Once a risk is identified it should be scored and prioritized. The most basic risk formula is Impact * Likelihood. Calculations can either be an estimate for a score of 1 – 5 on both impact and probability for a maximum score of 25 or a more complex formula like the Common Vulnerability Scoring System (CVSS). Although the CVSS scoring system is meant for specific software vulnerabilities it can be used for other risks as well with some open-mindedness as to what each variable represents.

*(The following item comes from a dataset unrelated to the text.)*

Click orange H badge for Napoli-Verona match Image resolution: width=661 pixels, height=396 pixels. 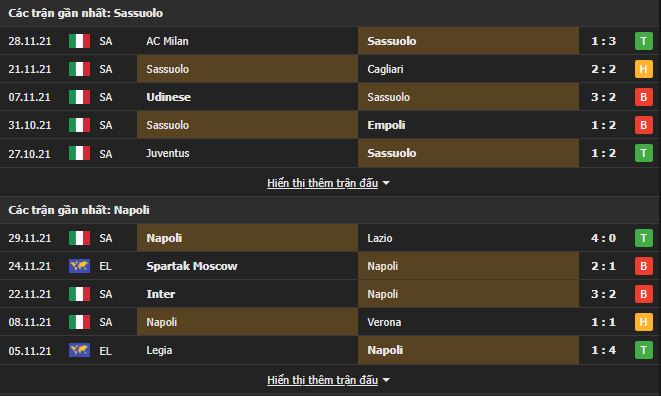click(x=643, y=322)
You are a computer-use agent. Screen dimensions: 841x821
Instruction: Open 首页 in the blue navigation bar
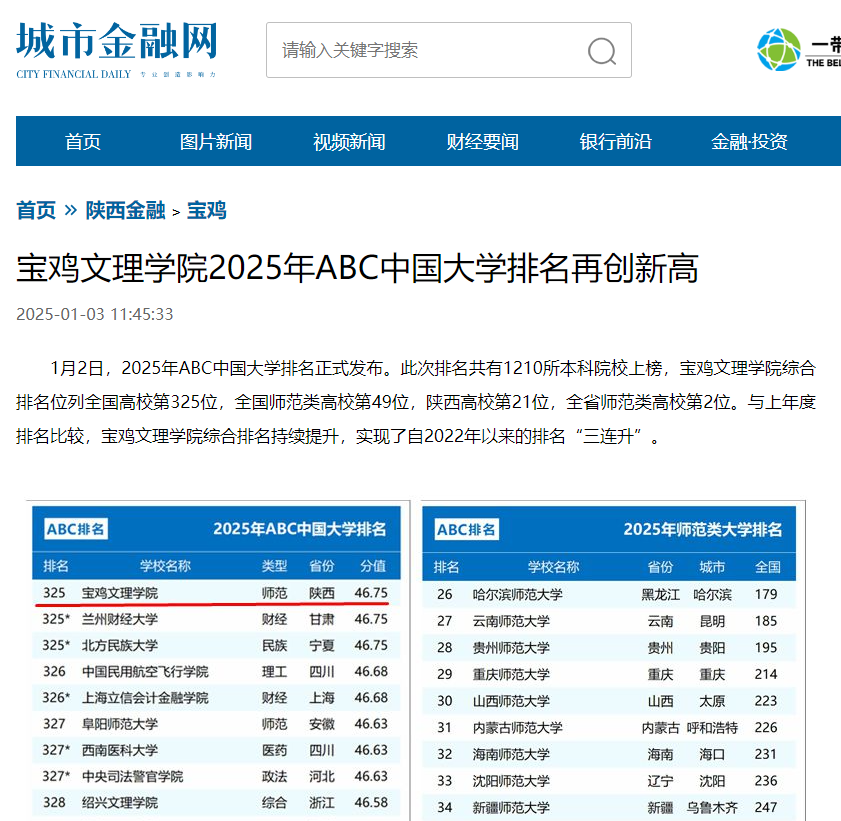coord(83,142)
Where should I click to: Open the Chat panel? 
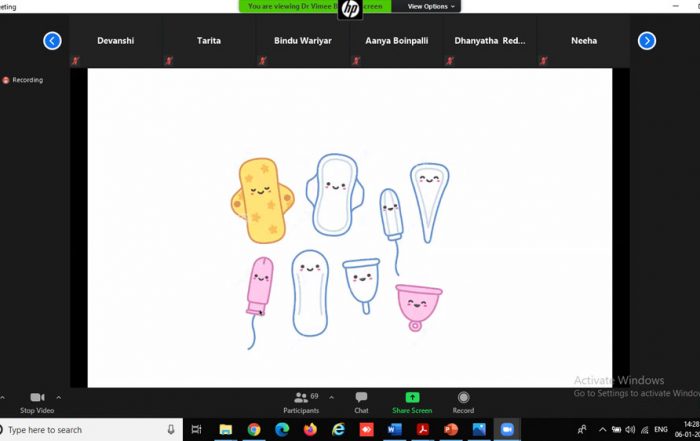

Consider the Risk Statement of: “If the data center is flooded, we will lose the production website and ~$30,000 of revenue per hour of downtime”. Where might you place this risk on the chart? First, we need to consider the likelihood of the data center being flooded. Is the data center in a flood zone? What is the annual rate of occurrence for a flood? Will a minor flood-flood the data center? Or would it only be flooded by a once in a 100-year flood? Each risk statement that you identify may have a different set of likelihood factors to consider, and thus the 5×5 chart may be more appropriate for your risk scoring. Next, consider the impact, the risk statement says that we will lose $30k but how big of an impact to the business is that? Are there other revenue sources? How does this compare to the overall top-line revenue for the company? If this is the only revenue source then it would easily be considered catastrophic. Let’s consider that this risk requires a 100-year flood event and is catastrophic. Let’s further consider that there hasn’t been a 100-year flood in over 90 years thus making the likelihood either unlikely or possible. You could argue for a higher likelihood but for demonstration sake, let’s say we agreed upon “unlikely”. Unlikely x Catastrophic yields a Medium risk. In this case its 5 x 2 so a total score of 10 out of a maximum of 25.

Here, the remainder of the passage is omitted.